**What you are asked to do**
Count the lines below that contain the string "width" with matching case, and give only the number.

**Data listing**
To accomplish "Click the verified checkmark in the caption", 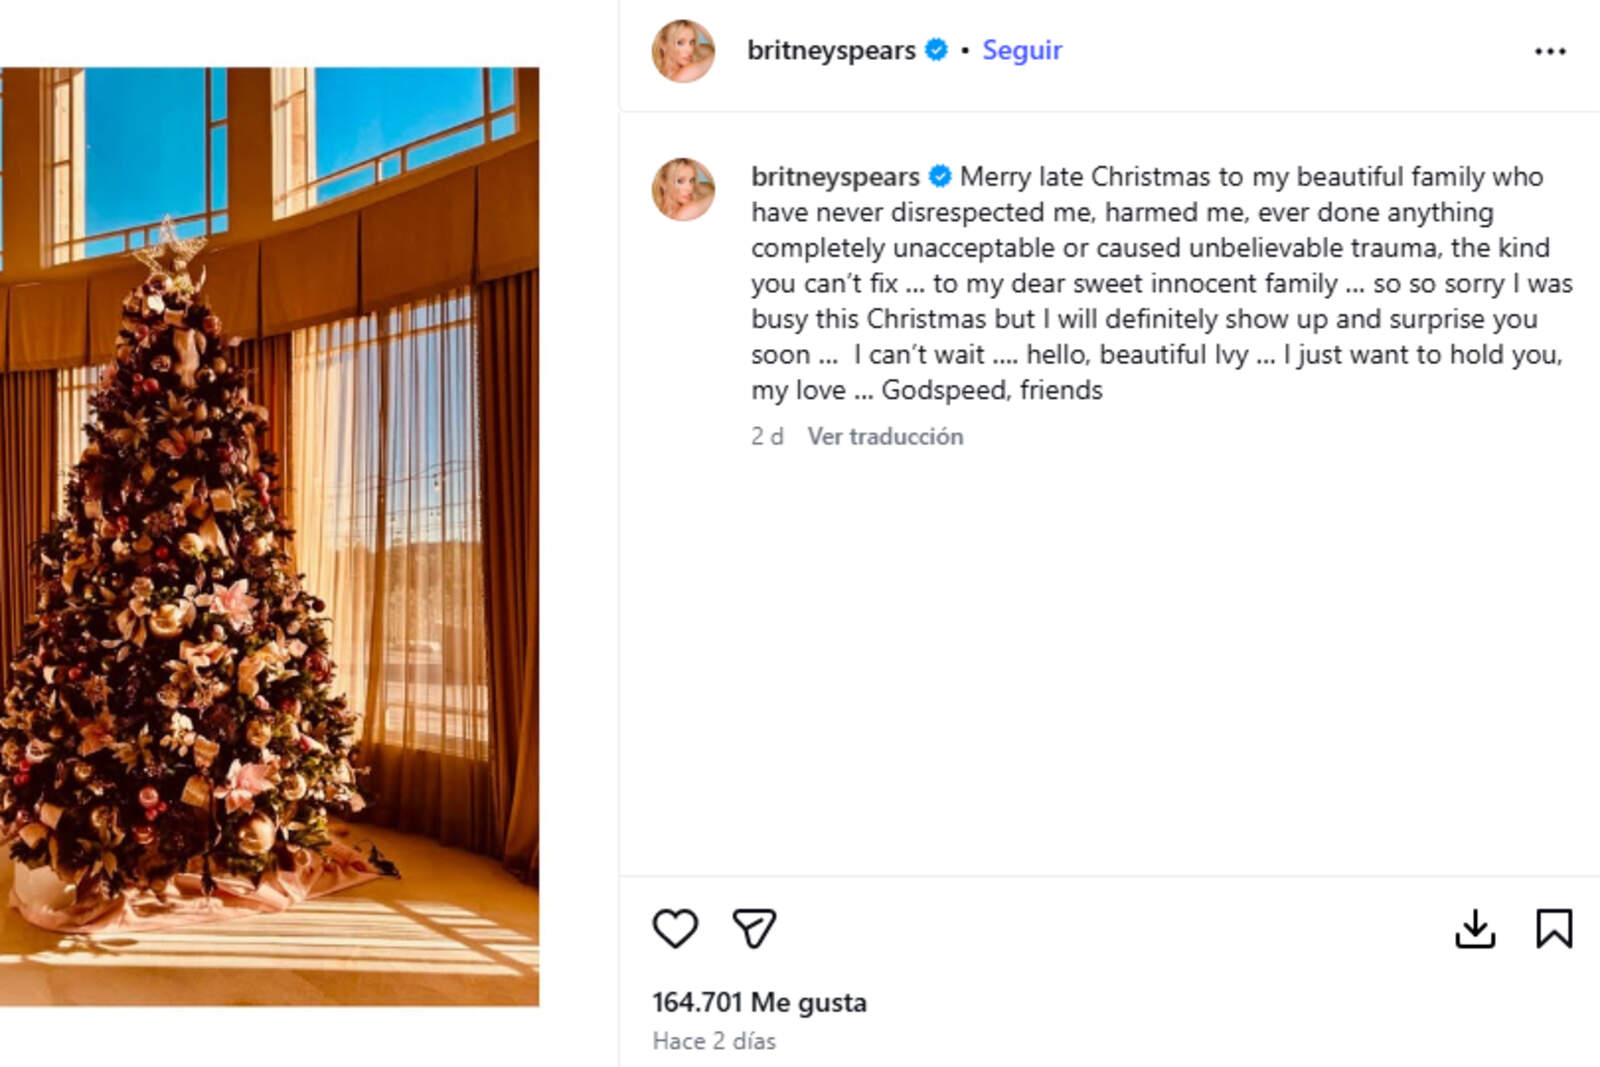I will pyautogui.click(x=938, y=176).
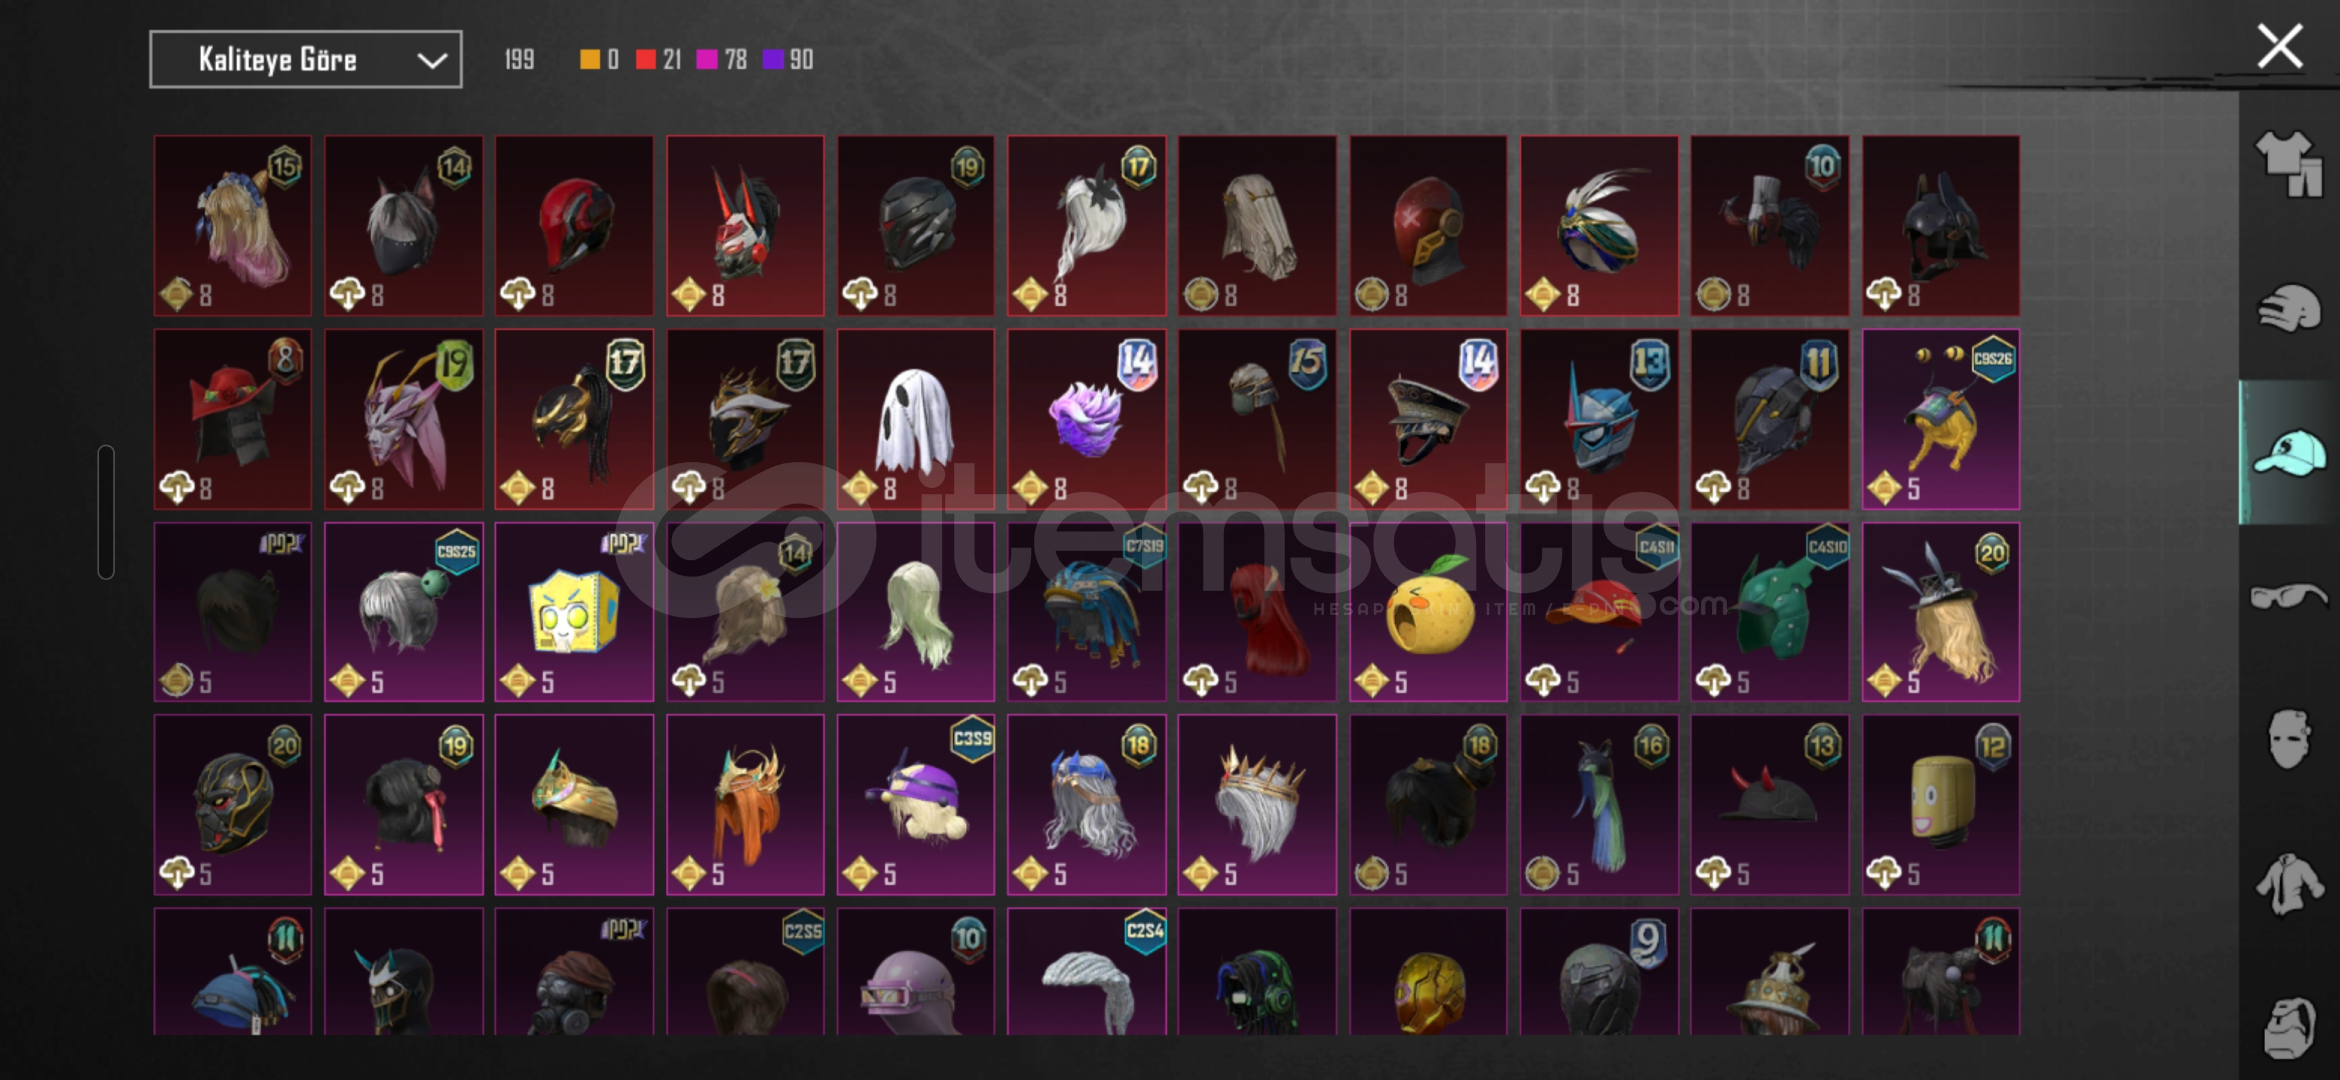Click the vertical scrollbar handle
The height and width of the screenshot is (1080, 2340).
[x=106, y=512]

* * *

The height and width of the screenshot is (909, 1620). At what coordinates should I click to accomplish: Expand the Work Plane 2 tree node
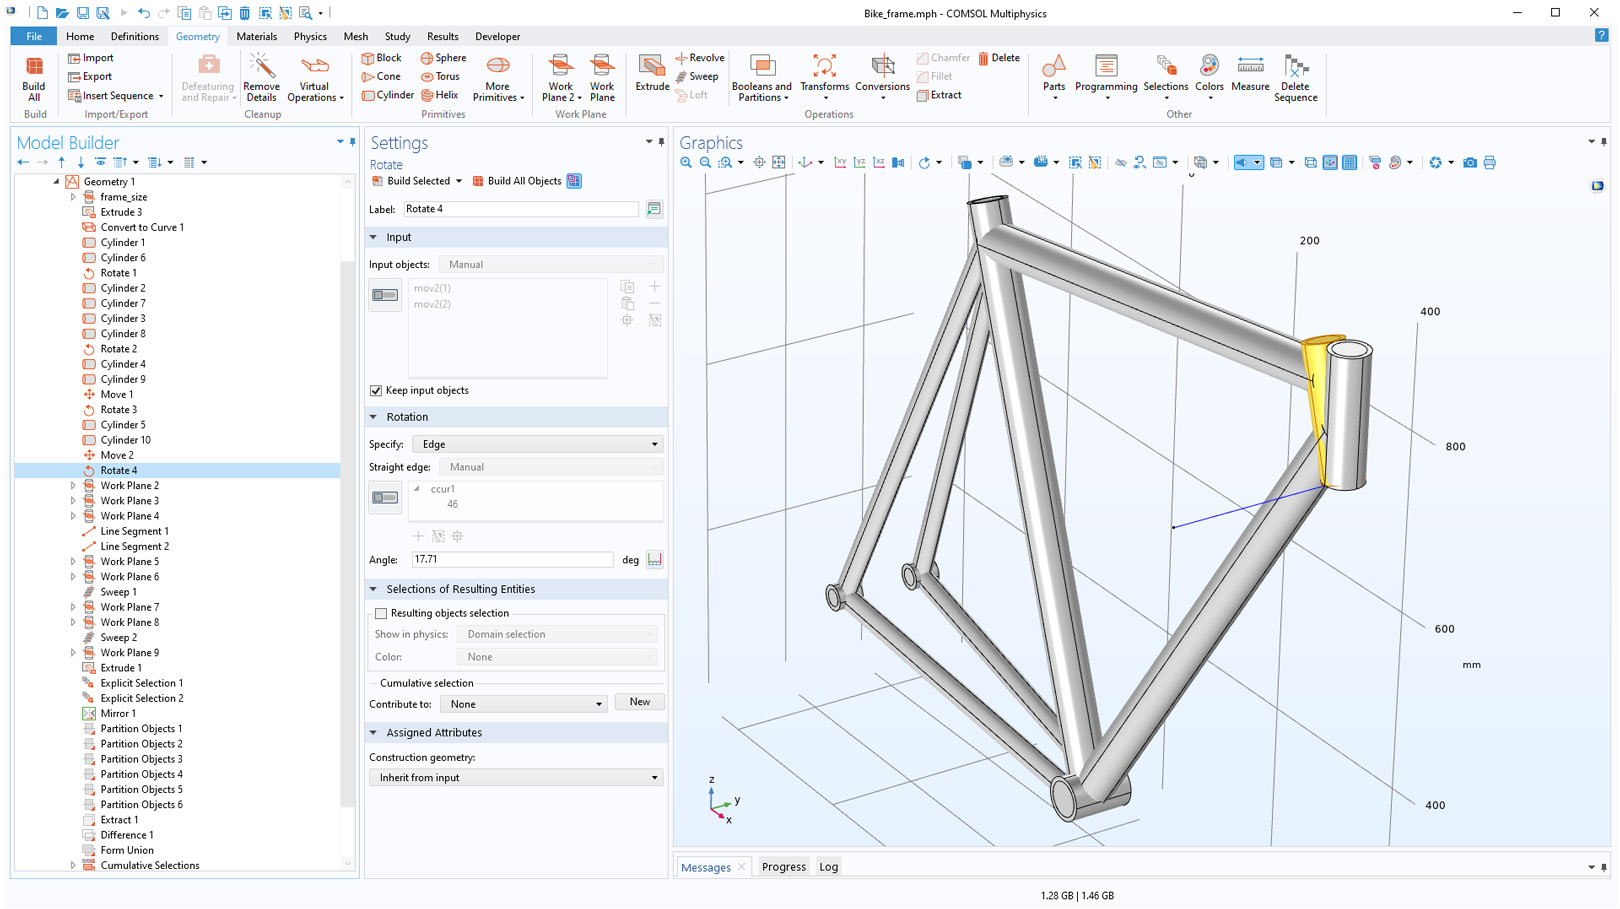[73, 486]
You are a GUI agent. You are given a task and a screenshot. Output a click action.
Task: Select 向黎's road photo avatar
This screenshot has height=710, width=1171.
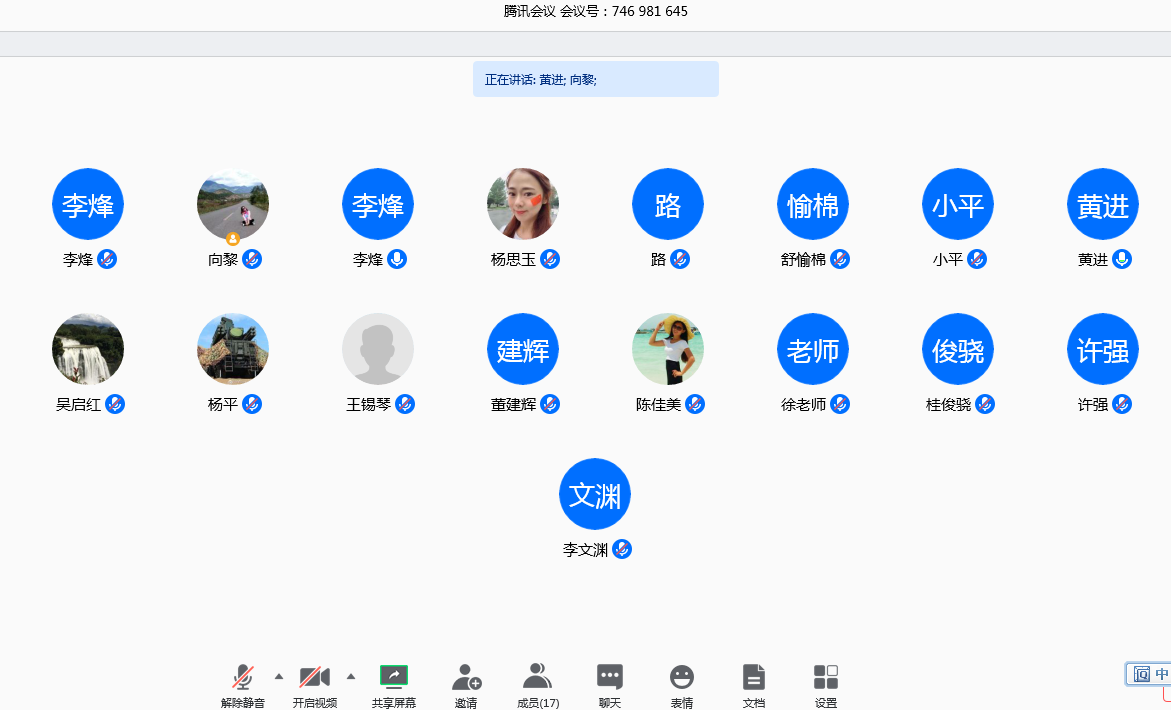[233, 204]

**Expected answer**
3